Bir toplumun dilemması - Ân diyarı (42)

Hem okuyup hem çalışıyordum Selim Ali. Sonra işte öyle ne tam okuyabildim ne tam çalıştım.

Şair mi ilim adamı mı ticaret erbabı mı zenatkâr mı siyasetçi mi olacaktım... karıştı gitti.

Hep olan hiç olurmuş ya... oradan oraya rüzgâra kapılmış yaprak misali...

Meğer birçok aile gibi biz de fakirmişiz; çok fakir... Eve ekmek götürebilmekmiş bütün telâşe.

Haa, azın azı azgın bir güruh ("sen çalış; ben yiyeyim"ciler) için dünya cennet gibiydi. Aldırdıkları olmayan bunlar için milyonlar gecesini gündüzüne katıyordu.

Bütün okulları bitirdim de... okulların okul olamayışını telafi edeyim diye evi kitaplarla doldurdum.

Eve, arabaya, mutfağa gidecek paraları da kitaba yatırdım.

Şikayetçi miyim!

Hayır!

Dertlerimi çözecek bir birim, kurum yok ki... Onlar benden dertli. Olmasalar verdikleri öğrenci harçlığını geri ister miydi kocaman devlet!

Selim Ali, dertlerimi açtın yine.

Bir iş değil çok iş yaptım amma hepsi aynı kapıya; parasızlığa, yarınsızlığa çıkıyordu.

Çırpınmalarım mutlaka bir işe yarıyordu; tecrübe sahibi oluyordum; en pahalısından hem de. Bilgin Abi gibi yol göstereceklere -geç de olsa- ulaşmak da nasip işiydi.

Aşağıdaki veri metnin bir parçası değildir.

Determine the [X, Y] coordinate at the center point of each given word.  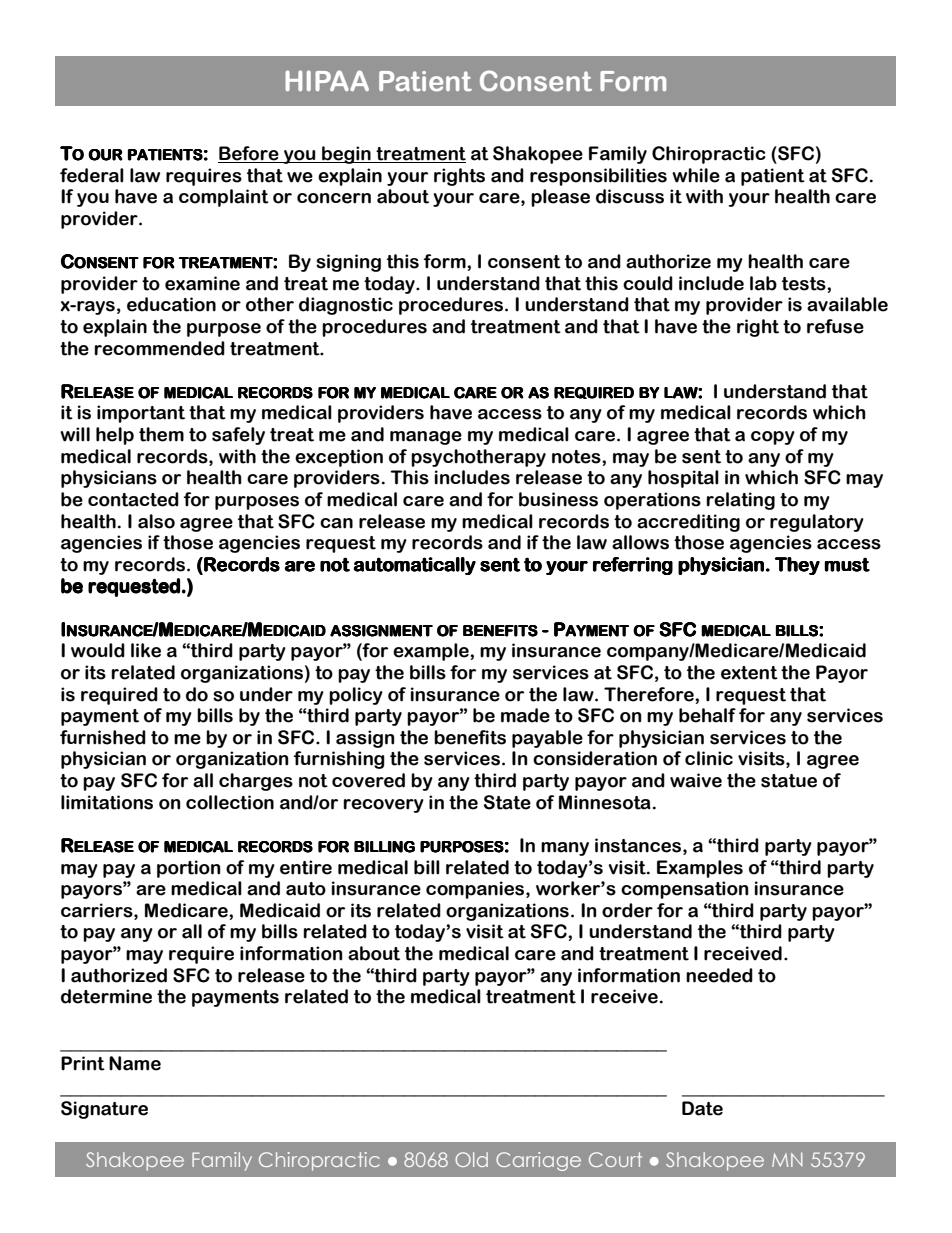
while [696, 175]
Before [249, 154]
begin [346, 155]
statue [789, 781]
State [507, 802]
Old [471, 1159]
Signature [104, 1110]
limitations [107, 802]
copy [773, 438]
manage [426, 438]
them [161, 434]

"Kadılar, müftüler hepsi geldiler;

Sen bu ilmi nerden aldın, dediler.

Bir kâmil mürşide varmadan olmaz." mısralarını -işçi de olsa- babamdan sık sık duyardım.

Ne anlama geldiğini de bilmezdim elbet.

Zaten onun da bildiği böyle birkaç mısra, bir iki fıkra ve bolca hatıra nakli idi.

İlkokulu bitirdiğinde ben de ortaokula ya da liseye gidiyor olmalıydım.

Yokluğun bütün mirasları ile yakından tanışmış olduğumun farkına ileri yaşlarda varacaktım.

İş işten geçmemiş de olsa birçok şey geçip gitmişti bir kere.

Ben niye anlattım bunları ki... hiiiç!